Search code examples
rubybinaryfilesbinary-datapackunpack

Ruby - Unpack array with mixed types


I am trying to use unpack to decode a binary file. The binary file has the following structure:

ABCDEF\tFFFABCDEF\tFFFF....

where

ABCDEF -> String of fixed length
\t -> tab character
FFF -> 3 Floats
.... -> repeat thousands of times

I know how to do it when types are all the same or with only numbers and fixed length arrays, but I am struggling in this situation. For example, if I had a list of floats I would do

s.unpack('F*')

Or if I had integers and floats like

[1, 3.4, 5.2, 4, 2.3, 7.8]

I would do

s.unpack('CF2CF2')

But in this case I am a bit lost. I was hoping to use a format string such `(CF2)*' with brackets, but it does not work.

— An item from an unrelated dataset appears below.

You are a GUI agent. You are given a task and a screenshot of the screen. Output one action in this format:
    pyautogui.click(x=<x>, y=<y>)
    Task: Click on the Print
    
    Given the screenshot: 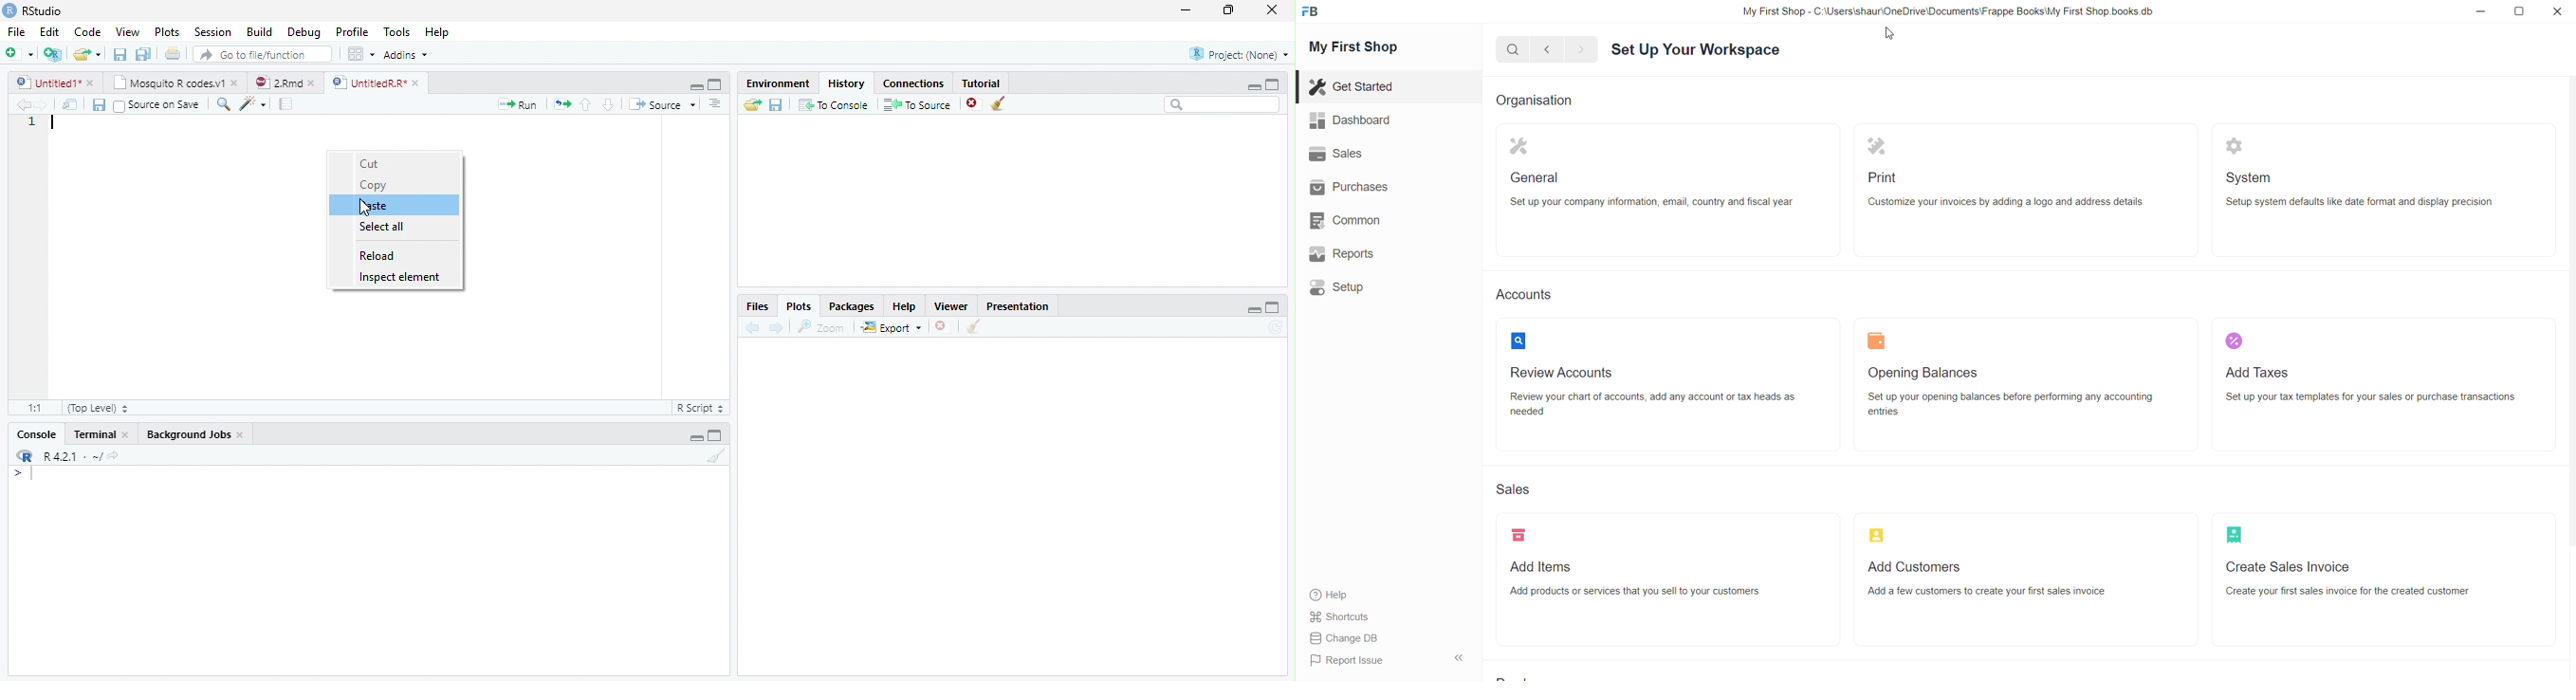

I need to use Ruby 2.0.0-p247 if that matters

Example

ary = ["ABCDEF\t", 3.4, 5.6, 9.1, "FEDCBA\t", 2.5, 8.9, 3.1]
s = ary.pack('P7fffP7fff')

then

s.scan(/.{19}/)
["\xA8lf\xF9\xD4\x7F\x00\x00\x9A\x99Y@33\xB3@\x9A\x99\x11", "A\x80lf\xF9\xD4\x7F\x00\x00\x00\x00 @ff\x0EAff"]

Finally

s.scan(/.{19}/).map{ |item| item.unpack('P7fff') }
Error: #<ArgumentError: no associated pointer>
<main>:in `unpack'
<main>:in `block in <main>'
<main>:in `map'
<main>:in `<main>'

Solution

  • You could read the file in small chunks of 19 bytes and use 'A7fff' to pack and unpack. Do not use pointers to structure ('p' and 'P'), as they need more than 19 bytes to encode your information. You could also use 'A6xfff' to ignore the 7th byte and get a string with 6 chars.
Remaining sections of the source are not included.